Política Ubatuba

Agentes educacionais cobram redução da carga horária de trabalho

Prefeito disse que está estudando a possibilidade

Cerca de 100 pessoas ligadas à educação em Ubatuba compareceram na sessão de Câmara desta terça (28). O motivo do comparecimento era para cobrar a redução da carga horária de trabalho para agentes educacionais da cidade.

O presidente da Câmara, Silvinho Brandão (PSDB), chegou a fazer um projeto de lei e colocou em pauta na reunião em plenário. A propositura apontava que 300 cargos de agentes educacionais teriam carga horária de 32 horas semanais. O horário atual é de 40 horas semanais.

No entanto, o projeto foi retirado de votação. O motivo é a questão da constitucionalidade da tramitação, ou seja, a lei deveria ser elaborada pelo Executivo (Prefeitura) e depois colocada em votação na Câmara.

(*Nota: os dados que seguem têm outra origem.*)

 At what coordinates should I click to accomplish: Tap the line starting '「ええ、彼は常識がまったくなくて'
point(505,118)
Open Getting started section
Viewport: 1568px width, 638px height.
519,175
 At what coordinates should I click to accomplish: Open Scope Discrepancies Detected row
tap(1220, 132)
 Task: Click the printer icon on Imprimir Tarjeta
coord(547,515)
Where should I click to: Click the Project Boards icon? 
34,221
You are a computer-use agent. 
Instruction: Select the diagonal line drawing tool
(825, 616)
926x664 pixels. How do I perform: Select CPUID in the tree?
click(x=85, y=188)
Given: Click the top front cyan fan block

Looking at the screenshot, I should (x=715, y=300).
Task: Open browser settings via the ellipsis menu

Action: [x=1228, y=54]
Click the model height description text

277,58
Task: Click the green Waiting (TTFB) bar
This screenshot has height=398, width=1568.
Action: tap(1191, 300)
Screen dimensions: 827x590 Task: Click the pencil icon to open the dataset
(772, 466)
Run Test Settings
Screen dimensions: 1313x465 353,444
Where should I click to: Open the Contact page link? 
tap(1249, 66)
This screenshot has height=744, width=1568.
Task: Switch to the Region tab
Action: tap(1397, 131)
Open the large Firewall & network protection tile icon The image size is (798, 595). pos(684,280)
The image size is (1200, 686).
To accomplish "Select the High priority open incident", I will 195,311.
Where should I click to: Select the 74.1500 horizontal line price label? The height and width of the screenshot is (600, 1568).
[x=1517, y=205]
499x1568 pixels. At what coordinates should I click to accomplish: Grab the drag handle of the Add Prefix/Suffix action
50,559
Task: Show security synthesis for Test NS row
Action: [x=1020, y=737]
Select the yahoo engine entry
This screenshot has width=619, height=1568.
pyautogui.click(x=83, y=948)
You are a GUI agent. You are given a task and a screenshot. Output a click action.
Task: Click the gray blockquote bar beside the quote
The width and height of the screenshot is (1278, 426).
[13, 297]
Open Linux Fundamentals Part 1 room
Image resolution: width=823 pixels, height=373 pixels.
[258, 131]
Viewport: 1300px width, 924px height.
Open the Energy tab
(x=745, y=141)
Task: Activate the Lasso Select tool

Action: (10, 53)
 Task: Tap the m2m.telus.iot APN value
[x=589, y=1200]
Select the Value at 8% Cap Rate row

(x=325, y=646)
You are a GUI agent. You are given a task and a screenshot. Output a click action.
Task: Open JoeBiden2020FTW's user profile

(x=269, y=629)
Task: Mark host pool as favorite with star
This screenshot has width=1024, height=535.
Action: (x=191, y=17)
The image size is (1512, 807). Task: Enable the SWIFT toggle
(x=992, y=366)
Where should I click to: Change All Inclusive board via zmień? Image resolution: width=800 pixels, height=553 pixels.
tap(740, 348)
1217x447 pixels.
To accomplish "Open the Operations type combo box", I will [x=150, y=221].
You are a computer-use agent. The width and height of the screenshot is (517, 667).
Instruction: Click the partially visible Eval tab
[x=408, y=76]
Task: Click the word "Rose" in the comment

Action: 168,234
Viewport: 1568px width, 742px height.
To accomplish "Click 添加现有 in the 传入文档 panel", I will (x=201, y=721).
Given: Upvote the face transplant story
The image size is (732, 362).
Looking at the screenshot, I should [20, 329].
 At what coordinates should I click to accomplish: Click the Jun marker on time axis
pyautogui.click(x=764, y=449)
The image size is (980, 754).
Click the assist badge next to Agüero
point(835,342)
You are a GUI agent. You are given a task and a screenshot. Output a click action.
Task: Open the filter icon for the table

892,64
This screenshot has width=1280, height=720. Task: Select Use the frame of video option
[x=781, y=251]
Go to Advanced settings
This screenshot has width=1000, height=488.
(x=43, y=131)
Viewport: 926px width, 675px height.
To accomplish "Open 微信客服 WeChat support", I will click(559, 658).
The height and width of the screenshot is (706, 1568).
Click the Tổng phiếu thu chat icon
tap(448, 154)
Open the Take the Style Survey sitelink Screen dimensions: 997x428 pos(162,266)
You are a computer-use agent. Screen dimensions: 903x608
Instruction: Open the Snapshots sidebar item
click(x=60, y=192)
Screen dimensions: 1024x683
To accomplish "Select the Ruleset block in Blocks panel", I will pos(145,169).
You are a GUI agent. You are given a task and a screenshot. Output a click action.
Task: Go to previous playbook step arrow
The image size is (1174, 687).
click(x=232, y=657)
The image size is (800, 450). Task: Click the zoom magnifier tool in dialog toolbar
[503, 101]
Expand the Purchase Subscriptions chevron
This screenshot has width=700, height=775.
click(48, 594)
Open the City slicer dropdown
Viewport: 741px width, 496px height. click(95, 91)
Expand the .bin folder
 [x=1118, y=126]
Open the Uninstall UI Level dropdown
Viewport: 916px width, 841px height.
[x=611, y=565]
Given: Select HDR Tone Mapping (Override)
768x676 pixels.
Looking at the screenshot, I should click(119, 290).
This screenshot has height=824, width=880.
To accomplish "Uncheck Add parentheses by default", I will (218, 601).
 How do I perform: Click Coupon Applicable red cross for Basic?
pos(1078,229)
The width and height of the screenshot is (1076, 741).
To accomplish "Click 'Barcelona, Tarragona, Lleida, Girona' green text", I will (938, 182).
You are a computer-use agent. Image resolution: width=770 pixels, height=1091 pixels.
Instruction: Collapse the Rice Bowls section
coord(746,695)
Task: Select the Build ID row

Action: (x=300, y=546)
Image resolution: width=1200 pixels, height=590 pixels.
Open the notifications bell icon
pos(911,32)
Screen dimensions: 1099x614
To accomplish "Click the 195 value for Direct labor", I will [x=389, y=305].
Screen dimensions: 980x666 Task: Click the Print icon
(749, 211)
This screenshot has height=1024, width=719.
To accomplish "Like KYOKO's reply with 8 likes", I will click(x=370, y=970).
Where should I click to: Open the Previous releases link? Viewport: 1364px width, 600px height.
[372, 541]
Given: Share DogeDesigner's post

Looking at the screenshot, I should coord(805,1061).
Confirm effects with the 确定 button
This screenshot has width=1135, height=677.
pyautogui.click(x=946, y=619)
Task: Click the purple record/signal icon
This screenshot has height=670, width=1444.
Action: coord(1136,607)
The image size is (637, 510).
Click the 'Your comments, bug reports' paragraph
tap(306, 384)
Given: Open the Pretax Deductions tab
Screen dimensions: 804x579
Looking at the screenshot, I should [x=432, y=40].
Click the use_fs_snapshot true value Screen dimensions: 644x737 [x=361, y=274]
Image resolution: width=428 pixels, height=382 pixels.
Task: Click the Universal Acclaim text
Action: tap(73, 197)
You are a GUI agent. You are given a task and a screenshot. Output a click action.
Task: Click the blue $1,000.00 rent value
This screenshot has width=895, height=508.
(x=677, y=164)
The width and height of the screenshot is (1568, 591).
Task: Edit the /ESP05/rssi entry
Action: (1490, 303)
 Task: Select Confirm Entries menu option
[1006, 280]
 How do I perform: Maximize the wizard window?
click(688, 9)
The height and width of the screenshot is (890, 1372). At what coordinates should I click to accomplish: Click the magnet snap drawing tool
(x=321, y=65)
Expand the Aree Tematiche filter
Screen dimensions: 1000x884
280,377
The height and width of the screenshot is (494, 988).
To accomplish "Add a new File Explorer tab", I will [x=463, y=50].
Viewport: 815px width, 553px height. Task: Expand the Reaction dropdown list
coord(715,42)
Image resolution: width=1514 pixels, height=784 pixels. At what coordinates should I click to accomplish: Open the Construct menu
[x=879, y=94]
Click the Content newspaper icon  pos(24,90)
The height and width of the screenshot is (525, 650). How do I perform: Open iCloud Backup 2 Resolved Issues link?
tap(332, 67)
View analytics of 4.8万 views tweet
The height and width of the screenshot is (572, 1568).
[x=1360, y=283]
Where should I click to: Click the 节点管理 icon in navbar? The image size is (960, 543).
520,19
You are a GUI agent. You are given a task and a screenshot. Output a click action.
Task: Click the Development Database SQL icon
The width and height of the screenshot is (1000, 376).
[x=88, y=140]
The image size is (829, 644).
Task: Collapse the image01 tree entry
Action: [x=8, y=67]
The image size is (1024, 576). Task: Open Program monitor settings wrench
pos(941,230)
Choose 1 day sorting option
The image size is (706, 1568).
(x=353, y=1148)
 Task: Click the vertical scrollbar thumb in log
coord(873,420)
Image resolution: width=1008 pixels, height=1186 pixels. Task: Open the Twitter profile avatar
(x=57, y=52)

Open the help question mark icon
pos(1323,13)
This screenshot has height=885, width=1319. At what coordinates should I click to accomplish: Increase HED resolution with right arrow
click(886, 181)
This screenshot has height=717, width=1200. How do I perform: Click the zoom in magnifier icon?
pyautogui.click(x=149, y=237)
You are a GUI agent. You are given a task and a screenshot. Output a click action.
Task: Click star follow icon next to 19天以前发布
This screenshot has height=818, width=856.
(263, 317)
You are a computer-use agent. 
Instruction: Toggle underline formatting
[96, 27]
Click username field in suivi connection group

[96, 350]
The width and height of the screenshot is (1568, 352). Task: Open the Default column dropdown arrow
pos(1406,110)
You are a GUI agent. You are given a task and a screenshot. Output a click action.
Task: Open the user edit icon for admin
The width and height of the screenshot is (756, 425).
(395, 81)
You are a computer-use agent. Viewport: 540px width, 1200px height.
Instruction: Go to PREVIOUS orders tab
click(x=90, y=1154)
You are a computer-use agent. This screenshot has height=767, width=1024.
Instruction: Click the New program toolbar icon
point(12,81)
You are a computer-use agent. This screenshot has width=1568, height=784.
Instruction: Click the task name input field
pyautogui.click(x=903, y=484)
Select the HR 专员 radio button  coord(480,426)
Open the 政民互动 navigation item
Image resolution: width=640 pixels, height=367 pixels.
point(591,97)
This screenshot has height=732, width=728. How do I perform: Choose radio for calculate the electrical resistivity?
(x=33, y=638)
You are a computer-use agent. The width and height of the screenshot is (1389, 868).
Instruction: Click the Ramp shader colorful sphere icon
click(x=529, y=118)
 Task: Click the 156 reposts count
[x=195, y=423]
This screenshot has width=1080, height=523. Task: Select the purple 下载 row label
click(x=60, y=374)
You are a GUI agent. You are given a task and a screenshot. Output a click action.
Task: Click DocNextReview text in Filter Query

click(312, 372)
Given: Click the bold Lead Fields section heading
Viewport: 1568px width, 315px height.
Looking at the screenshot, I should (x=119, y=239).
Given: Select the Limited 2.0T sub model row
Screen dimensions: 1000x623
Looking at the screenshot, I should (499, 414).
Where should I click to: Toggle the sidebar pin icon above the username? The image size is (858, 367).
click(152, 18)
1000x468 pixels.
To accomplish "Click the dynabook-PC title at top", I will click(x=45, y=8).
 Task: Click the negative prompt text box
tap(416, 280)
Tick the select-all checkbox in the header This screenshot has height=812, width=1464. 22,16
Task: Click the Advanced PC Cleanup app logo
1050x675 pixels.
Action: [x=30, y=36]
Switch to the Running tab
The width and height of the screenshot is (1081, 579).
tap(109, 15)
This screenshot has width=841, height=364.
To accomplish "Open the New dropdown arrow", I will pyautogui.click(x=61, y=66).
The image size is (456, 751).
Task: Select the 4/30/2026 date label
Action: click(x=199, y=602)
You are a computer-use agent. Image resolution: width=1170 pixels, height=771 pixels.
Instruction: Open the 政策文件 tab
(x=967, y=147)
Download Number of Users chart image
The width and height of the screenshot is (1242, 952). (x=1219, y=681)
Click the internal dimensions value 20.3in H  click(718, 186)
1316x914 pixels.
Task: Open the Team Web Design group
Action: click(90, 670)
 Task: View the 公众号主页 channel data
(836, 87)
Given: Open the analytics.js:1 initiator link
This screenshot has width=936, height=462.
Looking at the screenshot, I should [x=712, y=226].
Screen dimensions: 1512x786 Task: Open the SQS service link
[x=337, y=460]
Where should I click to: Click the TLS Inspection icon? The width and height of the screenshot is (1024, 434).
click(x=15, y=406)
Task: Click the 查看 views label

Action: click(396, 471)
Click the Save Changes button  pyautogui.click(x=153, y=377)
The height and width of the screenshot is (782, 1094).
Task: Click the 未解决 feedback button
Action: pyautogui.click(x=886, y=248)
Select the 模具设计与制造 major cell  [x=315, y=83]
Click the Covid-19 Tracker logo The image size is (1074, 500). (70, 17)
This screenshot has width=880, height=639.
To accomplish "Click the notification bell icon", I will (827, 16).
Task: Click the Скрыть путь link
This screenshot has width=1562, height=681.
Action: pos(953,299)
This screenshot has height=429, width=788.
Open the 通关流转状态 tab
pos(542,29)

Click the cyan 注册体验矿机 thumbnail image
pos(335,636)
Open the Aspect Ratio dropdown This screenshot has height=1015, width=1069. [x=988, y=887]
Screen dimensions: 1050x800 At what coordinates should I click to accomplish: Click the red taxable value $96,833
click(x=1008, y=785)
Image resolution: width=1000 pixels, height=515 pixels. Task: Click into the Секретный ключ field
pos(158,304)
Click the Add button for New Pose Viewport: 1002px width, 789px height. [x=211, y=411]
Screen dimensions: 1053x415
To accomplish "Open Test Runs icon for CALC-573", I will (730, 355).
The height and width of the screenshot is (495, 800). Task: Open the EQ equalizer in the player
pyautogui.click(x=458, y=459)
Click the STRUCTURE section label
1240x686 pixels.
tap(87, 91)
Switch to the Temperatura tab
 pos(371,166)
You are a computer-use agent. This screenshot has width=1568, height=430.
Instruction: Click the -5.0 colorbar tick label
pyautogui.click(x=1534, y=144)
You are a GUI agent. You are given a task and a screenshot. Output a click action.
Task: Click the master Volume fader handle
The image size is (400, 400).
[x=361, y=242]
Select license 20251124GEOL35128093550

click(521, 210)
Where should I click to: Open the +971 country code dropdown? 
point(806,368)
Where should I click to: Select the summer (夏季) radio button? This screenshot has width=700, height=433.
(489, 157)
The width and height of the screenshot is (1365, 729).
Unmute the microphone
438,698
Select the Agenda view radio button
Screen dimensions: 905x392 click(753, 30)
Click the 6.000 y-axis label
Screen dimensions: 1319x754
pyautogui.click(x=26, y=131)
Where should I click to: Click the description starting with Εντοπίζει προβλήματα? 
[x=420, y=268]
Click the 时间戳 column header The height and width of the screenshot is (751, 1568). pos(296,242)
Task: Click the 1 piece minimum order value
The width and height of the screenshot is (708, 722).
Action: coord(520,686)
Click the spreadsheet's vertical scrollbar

Para o representante dos agentes, Vinícius Brito, a redução das horas sem prejuízo aos vencimentos é uma reivindicação histórica. “Os agentes não surgiram agora. Essa categoria existe dentro do funcionalismo público há mais de 30 anos”, diz.

Agentes educacionais e presidente da Câmara debatem solução para carga horária

Os agentes educacionais acreditam que tal redução na jornada trabalhista faz com que o ensino tenha mais qualidade. “Visa também preservar a saúde e a segurança dos trabalhadores”, conclui Brito.

Silvinho Brandão (PSDB) disse que a redução da carga horária foi uma promessa de campanha do prefeito para com os agentes e que seu projeto de lei, mesmo não estando dentro da constitucionalidade, é um “ponta pé” inicial para discussões mais plausíveis sobre a questão.

O Prefeito de Ubatuba, Délcio José Sato (PSD), disse que tomou conhecimento do projeto que tramitou na Câmara sobre os agentes educacionais. O chefe do Executivo falou que a propositura é importante, mas fez um alerta.

“Pedimos para que a Câmara pensasse com carinho para adiar. Nós já estamos estudando junto à Prefeitura a possibilidade disso. Só que tem trâmites administrativos, a questão financeira. O impacto sobre isso. Por isso queremos fazer com cautela”, acrescenta.